ASSIGNMENT
Below this sentence is a listing; return exactly its lines from the one with "You are a computer-use" to the one with "Instruction: Click the", both kept, and nothing more.

Top of SUPPLIED ENTRIES

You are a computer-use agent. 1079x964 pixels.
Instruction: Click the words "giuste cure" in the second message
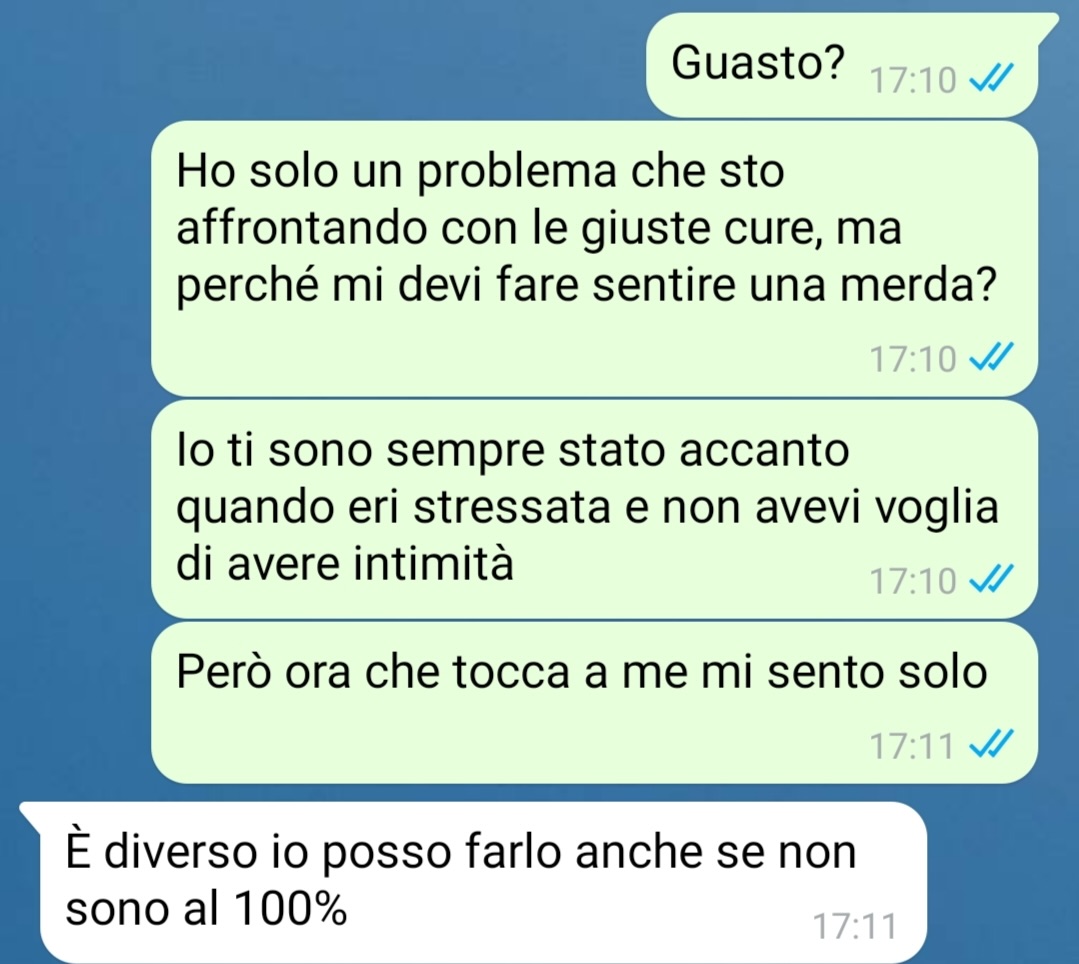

Bottom of SUPPLIED ENTRIES
Top of SUPPLIED ENTRIES

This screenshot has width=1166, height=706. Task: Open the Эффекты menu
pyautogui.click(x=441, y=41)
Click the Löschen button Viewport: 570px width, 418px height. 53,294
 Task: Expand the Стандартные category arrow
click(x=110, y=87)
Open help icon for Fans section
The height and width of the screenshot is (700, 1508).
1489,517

Bottom of SUPPLIED ENTRIES

RESULT FOR THIS TASK
You are a computer-use agent. 1079x964 pixels.
Instruction: Click the words "giuste cure" in the second message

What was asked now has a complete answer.